Immunohistochemistry is a high-specifity method that uses tagged antibodies to identify proteins in tissue. This method enables the use of fluorescent markers that glow when bound to the target protein and allow researchers to visualize the expression of the protein in the given tissue. Despite the popularity of this method, tools for quantifying structures remain largely inaccessible and researchers typically quantify the stained structures manually (loose estimation is much more common than anyone will readily admit), which is a burden on both the researcher’s time as well as the integrity of their data.

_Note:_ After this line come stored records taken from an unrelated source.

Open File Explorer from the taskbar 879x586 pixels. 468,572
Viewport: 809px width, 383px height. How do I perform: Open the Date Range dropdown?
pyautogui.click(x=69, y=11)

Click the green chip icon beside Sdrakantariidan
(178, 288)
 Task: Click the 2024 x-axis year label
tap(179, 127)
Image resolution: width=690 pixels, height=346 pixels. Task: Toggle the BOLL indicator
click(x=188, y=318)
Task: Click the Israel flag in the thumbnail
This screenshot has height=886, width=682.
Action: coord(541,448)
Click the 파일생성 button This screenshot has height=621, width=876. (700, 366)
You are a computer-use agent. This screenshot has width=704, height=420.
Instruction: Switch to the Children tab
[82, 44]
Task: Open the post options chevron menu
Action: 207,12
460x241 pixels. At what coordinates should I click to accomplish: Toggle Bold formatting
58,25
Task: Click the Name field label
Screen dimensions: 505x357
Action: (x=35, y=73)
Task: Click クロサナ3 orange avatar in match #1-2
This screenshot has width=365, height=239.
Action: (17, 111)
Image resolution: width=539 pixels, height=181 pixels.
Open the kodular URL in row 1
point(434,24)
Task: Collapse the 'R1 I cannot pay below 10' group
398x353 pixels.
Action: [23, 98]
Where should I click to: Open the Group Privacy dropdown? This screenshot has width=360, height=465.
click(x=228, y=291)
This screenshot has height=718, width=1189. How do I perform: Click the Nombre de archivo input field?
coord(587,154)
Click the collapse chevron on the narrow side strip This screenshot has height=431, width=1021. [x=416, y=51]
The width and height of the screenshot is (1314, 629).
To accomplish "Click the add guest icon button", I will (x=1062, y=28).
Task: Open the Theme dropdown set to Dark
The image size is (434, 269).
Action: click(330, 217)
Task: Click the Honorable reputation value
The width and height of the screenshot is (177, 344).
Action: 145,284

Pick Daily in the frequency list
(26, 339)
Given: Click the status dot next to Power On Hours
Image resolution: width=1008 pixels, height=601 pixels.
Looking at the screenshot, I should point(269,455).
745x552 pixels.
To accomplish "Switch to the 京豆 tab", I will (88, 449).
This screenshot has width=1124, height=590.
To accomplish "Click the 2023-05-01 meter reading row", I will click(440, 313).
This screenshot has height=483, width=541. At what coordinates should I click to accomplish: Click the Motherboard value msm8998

Since you can stain for up to three proteins (“red”, “green”, “blue”), this would typically entail 3x the work load!

The Solution

To avoid having to do this task for many hundreds of images (the number of hours would have been incalculable), I built a system that would automatically identify and count structures from images of our stained tissue. The user simple inputs an area constraint (“the structure lies roughly within a range of A to B pixels^2”) and lets the computer do the rest! Let’s look at an example to understand how the program works:

1) Start with an image

2) Split into color channels

3) Binarize the image and sharpen borders

4) Identify objects

5) Count objects

Note: you may notice that there are several objects that don’t appear to be included in the total count (no blue boundary around them… These objects are layered on top of each other (“occluded”) and as a result, the object detection algorithm sees them as one object. Since we set an initial constraint on the area of our desired object, we can get the rough number of objects in these clusters by taking the area of objects above our upper threshold (the area of these clusters) and dividing that by the average area of the objects within our range (objects identified in blue).

Now another example, this time with morphologically weird objects (clear-cut circles, like the nuclei above, are easiest)

Now we split the image into each of the RGB channels:

Awesome! It happily quantifies these objects as well…

I think building tools to automate or aid in menial tasks is severely underappreciated and science (and other sectors, I imagine) should do better to seek such solutions!